CCL:G: POLYRATE + SOLVENT EFFECTS



 Sent to CCL by: Andreas Klamt [klamt[#]cosmologic.de]
 Hi altogether,
 again my suggestion for reactions in solvents:
 1) do everything as good as affordable in the gasphase
 
2) for each species (incl. intermediate or transition states, as far as relevant) calculate the free energy of solvation with a good solvation model, on the level of theory which the solvation model is parameterized for (I would use single point DFT calculations on the level of theory of the solvation model) 3) add the solvation free energies to the gasphase values and you have the free energies of all involved species. 4) if your reaction model requires free energies and enthalpies, you need a solvation model which gives both: To my best knowledge COSMO-RS (e.g. our COSMOtherm software) is the only one doing that.
 Good luck
 Andreas
 Am 14.09.2012 08:48, schrieb Jean Jules FIFEN julesfifen^-^gmail.com:
 
 Sent to CCL by: Jean Jules FIFEN [julesfifen{}gmail.com]
 As you see, do the computations as you suggested would not help to
 handle rate constants in solvents. You need to undertake geometry and
 frequency computations in solvents. I suggest you to start
 solvent-computations from gas phase geometies.

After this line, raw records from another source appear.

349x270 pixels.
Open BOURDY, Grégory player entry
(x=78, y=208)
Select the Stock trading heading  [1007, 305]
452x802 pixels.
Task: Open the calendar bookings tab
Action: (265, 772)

 On 13/09/2012, Jorge Ricardo Quintero jsaumeth.jorge-x-gmail.com
 <owner-chemistry###ccl.net> wrote:
 
 Sent to CCL by: "Jorge Ricardo Quintero" [jsaumeth.jorge#%#gmail.com]
 Dear CCL users,
 I'm trying to calculate constant rate using interpolated variational
 transition state theory by mapping (IVTST-M) in conjunction with
 Conventional transition state theory (CVT) with semi-classical tunneling
 (e.g. ZCT and SCT) with polyrate software + Gaussian 09 kit.  Taking
 into account solvent effects, literature suggests to do Single point
 energy calculations using any solvation model at the gas-phase geometry
 (previously optimized) and Gibbs free energy is equal to:
 G(cond) = G(gas) + G(solv).  According to the above, and reading
 polyrate manual,  IVTST-M works constructing a fu31 file which contains
 gradient and hessian info for each point at minimum energy path (MEP)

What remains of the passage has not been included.